GIVEN EXERCISE
Copy out the review of the BAQ encoding paper below word for word, from its title through the final numbered comment.

-- start SUPPLIED TEXT --

An Improved BAQ Encoding and Decoding Method for Improving the Quantized SNR of SAR Raw Data

Round  1

Reviewer 1 Report

This paper proposes a novel quantization method for Synthetic Aperture Radar. The proposal is interesting however; various modifications are required prior to be published.

1. In L. 32, the authors wrote “There have been quite a lot of studies on SAR raw data compression algorithms [1-4].” However, some articles are proposal of the method while the others are review and report that they applied a compression method to a specific mission. Please cite the references more effectively. For example, cite the review articles firstly and then, cite the missions which applied the compression methods.
2. Please describe the equations or show the reference for drawing Figure 2.
3. In order to lead the improvements in L. 114-116, please describe the logic that the proposed method can solve the problems in L. 102-111. Provide a traditional, i.e., conventional, BAQ equations and show a problem. Then leading the proposed method becomes more sounding.
4. In Section 3, explain the experimental conditions precisely. It is impossible to understand how the authors derive those graphs. For the simulation results, it is necessary to write sufficient amount of information, i.e., all readers must be able to draw the same results only from the information in the article.
5. In figure 6 and 7, there is no graph which represents [13]. If "Original" in Figure 6 and 7 represent [13], replace "Original" to "Zhao's method" as same as the others.
6. The authors used GF-3 data in Section 3.2. However, according to Section 1, GF-3 applies quantization method. Therefore, the raw data must be quantized naturally. In other words, some strong signals have been saturated naturally and thus, the results do not reflect the fair comparison. Please briefly note and discuss about it.

-- end SUPPLIED TEXT --
-- start SUPPLIED INFORMATION --

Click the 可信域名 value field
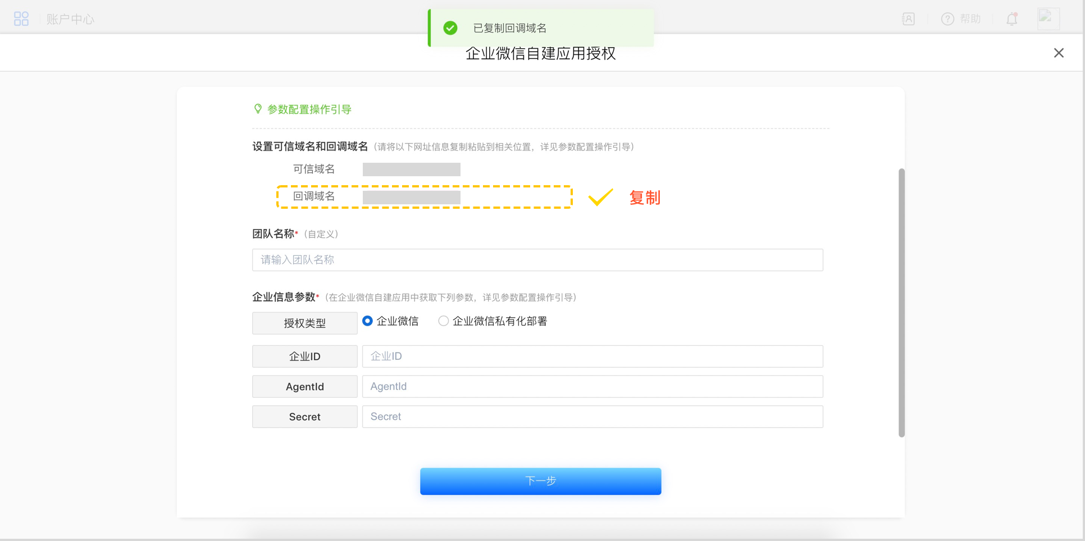point(411,169)
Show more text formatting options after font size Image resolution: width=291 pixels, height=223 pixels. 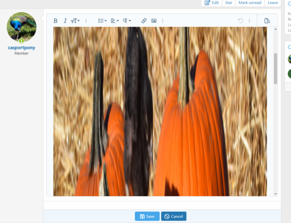[86, 21]
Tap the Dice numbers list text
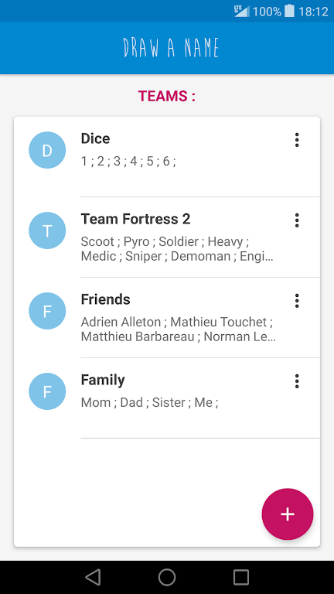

-- end SUPPLIED INFORMATION --

PROBLEM SOLUTION
An Improved BAQ Encoding and Decoding Method for Improving the Quantized SNR of SAR Raw Data

Round  1

Reviewer 1 Report

This paper proposes a novel quantization method for Synthetic Aperture Radar. The proposal is interesting however; various modifications are required prior to be published.

1. In L. 32, the authors wrote “There have been quite a lot of studies on SAR raw data compression algorithms [1-4].” However, some articles are proposal of the method while the others are review and report that they applied a compression method to a specific mission. Please cite the references more effectively. For example, cite the review articles firstly and then, cite the missions which applied the compression methods.
2. Please describe the equations or show the reference for drawing Figure 2.
3. In order to lead the improvements in L. 114-116, please describe the logic that the proposed method can solve the problems in L. 102-111. Provide a traditional, i.e., conventional, BAQ equations and show a problem. Then leading the proposed method becomes more sounding.
4. In Section 3, explain the experimental conditions precisely. It is impossible to understand how the authors derive those graphs. For the simulation results, it is necessary to write sufficient amount of information, i.e., all readers must be able to draw the same results only from the information in the article.
5. In figure 6 and 7, there is no graph which represents [13]. If "Original" in Figure 6 and 7 represent [13], replace "Original" to "Zhao's method" as same as the others.
6. The authors used GF-3 data in Section 3.2. However, according to Section 1, GF-3 applies quantization method. Therefore, the raw data must be quantized naturally. In other words, some strong signals have been saturated naturally and thus, the results do not reflect the fair comparison. Please briefly note and discuss about it.